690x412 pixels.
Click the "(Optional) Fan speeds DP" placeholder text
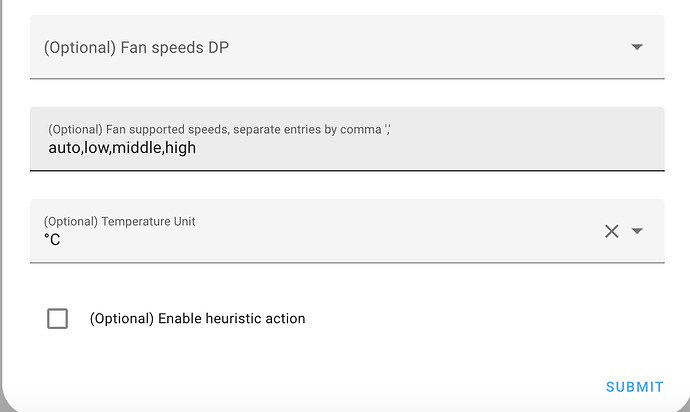[x=136, y=47]

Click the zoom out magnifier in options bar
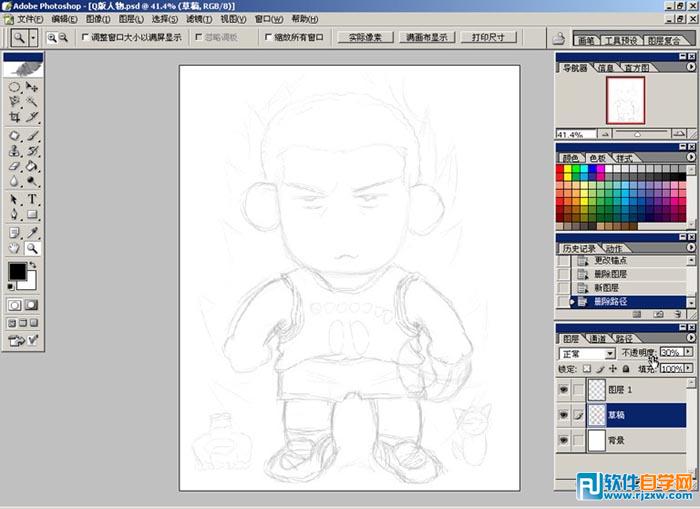63,37
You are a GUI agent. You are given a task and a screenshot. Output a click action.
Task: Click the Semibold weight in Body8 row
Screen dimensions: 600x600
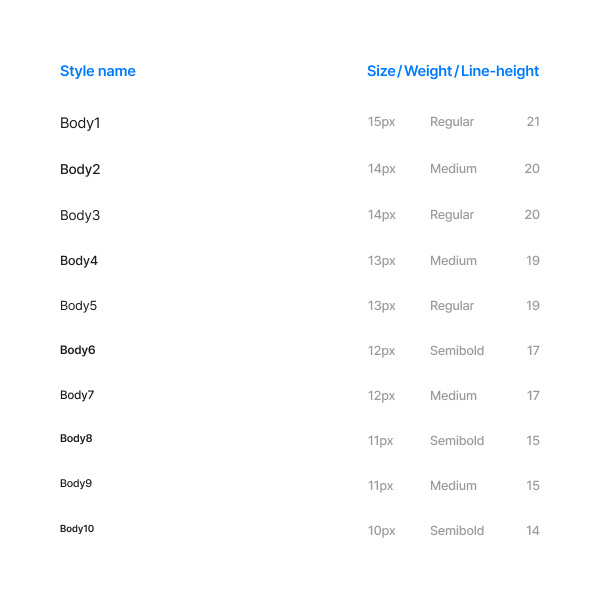click(x=457, y=440)
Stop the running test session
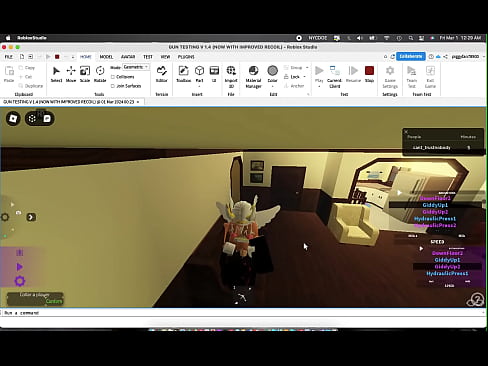This screenshot has width=488, height=366. pos(369,74)

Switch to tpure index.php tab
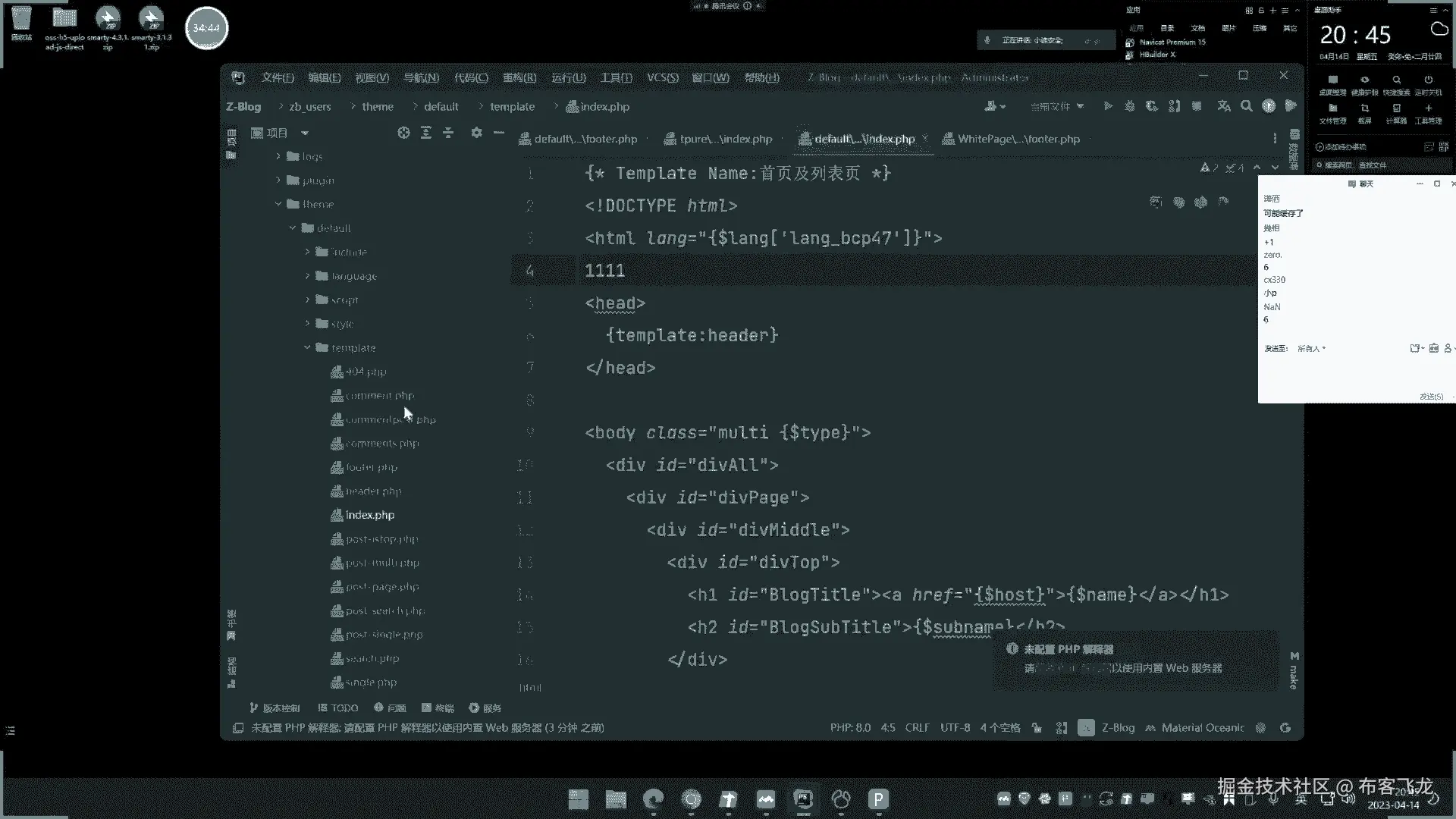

-- Task instructions --
Please pull the text lines from every item above, copying each one word for word and leaving the pictures out.

-- Correct result --
690x412 pixels.
Click the "(Optional) Fan speeds DP" placeholder text
[x=136, y=47]

Click the zoom out magnifier in options bar
63,37
You are a GUI agent. You are given a task and a screenshot. Output a click action.
Task: Click the Semibold weight in Body8 row
Screen dimensions: 600x600
click(x=457, y=440)
Stop the running test session
This screenshot has width=488, height=366. pos(369,74)

Switch to tpure index.php tab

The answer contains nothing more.